I am applying for a Stay of Execution.

 

There is a re-determination hearing due on September xxth 2010.

 

Q 10 where it asks what info I will be relying on, I have ticked the evidence set out in the box below and so far have come up with this:

 

I was advised to withdraw my defence to this case in April 2010. I did this and submitted a form N9A to the Court with a copy sent to the claimant. I heard nothing further.

My husband was served with an Interim Charging Order in August and this led to me making enquiries where it emerged that the Court had been sending my documents to the claimants solicitors, Wragge & Co. The solicitors did not forward these documents to me so I was unaware of any judgment or hearings prior to the serving of the Interim Charging Order upon my husband.
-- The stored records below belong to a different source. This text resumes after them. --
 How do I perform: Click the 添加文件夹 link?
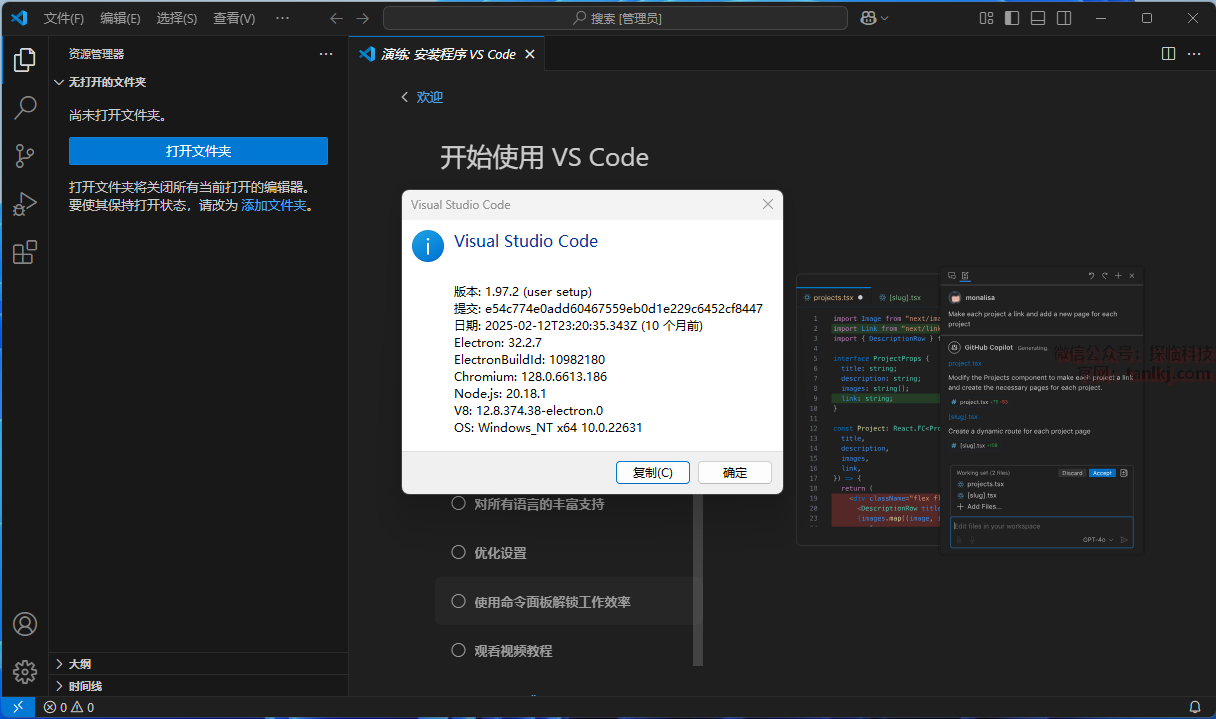273,205
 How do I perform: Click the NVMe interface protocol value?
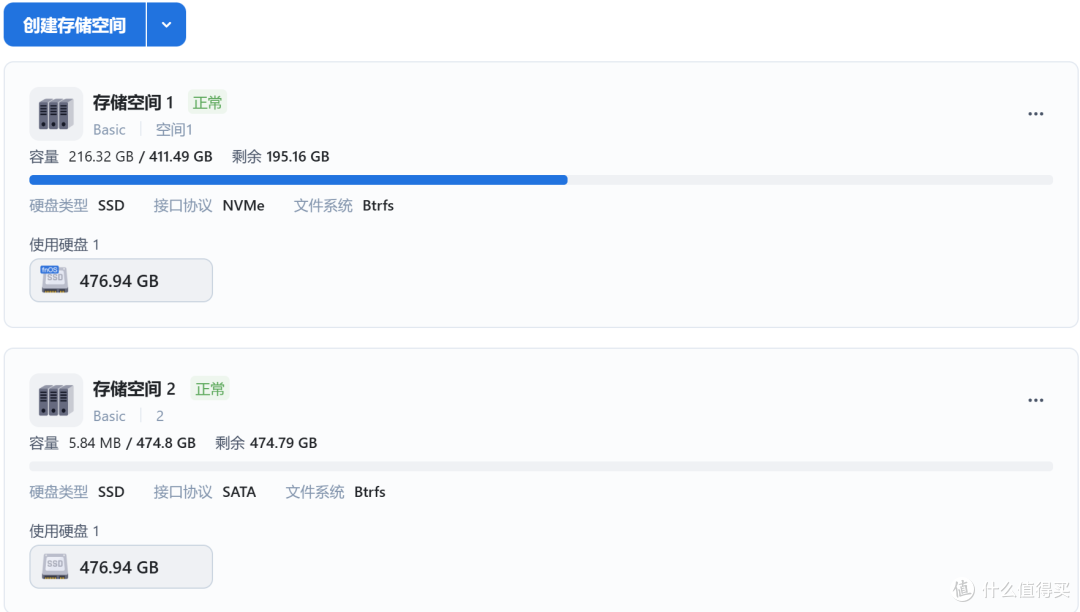pyautogui.click(x=243, y=205)
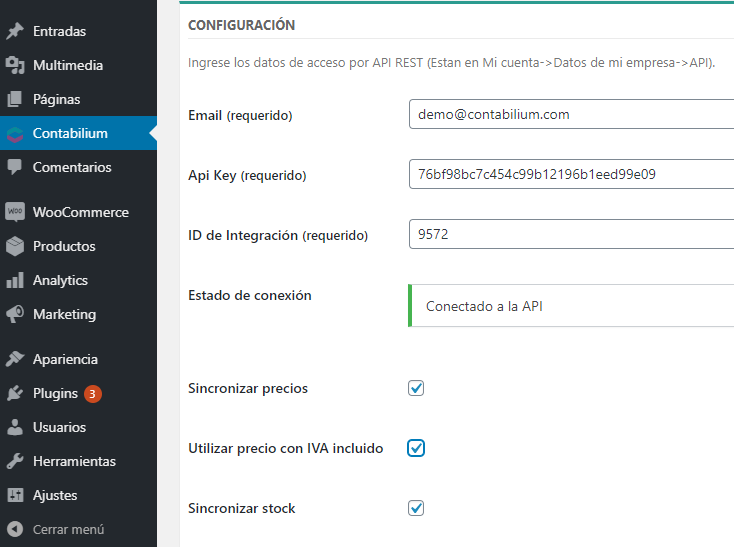Screen dimensions: 734x547
Task: Disable the Sincronizar stock checkbox
Action: click(x=416, y=508)
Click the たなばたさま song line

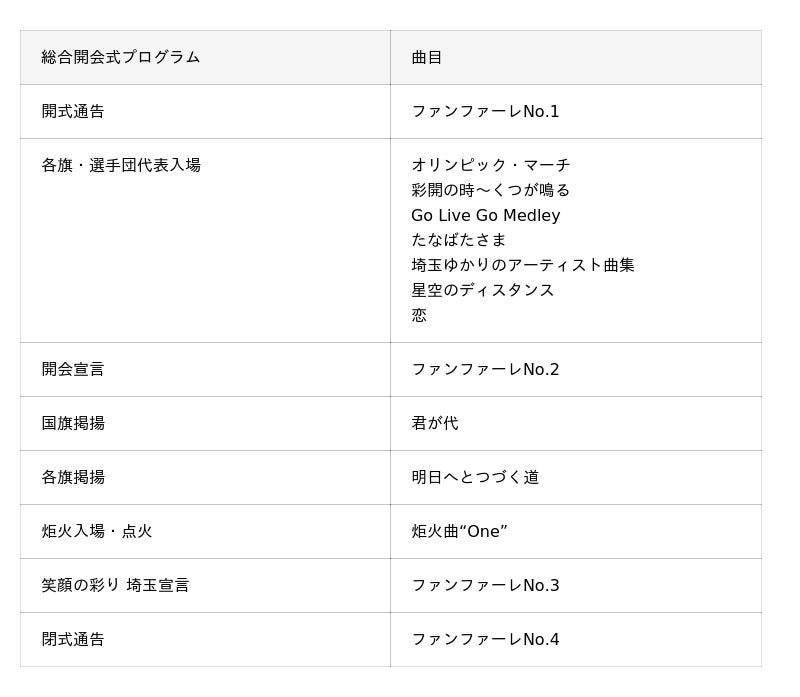tap(458, 240)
We both attended the Final Charging Order hearing on xxth August where Judge XXXXXX gave instructions for me to pay £15 per month and allowed the claimants request for the Charging Order. There is no mention of the £15 monthly payment instruction on the judgment I have received from the court however.

I have since received notification that the claimants have rejected my offer of £15 per month and a further re-determination hearing is due to take place on September xxth 2010.

 

I am currently taking advice in order to apply to have the Charging Order or the original judgment set aside.

 

Is this enough or do I say more - I'm tempted to refer to the courts administrative errors but don't want it going against me.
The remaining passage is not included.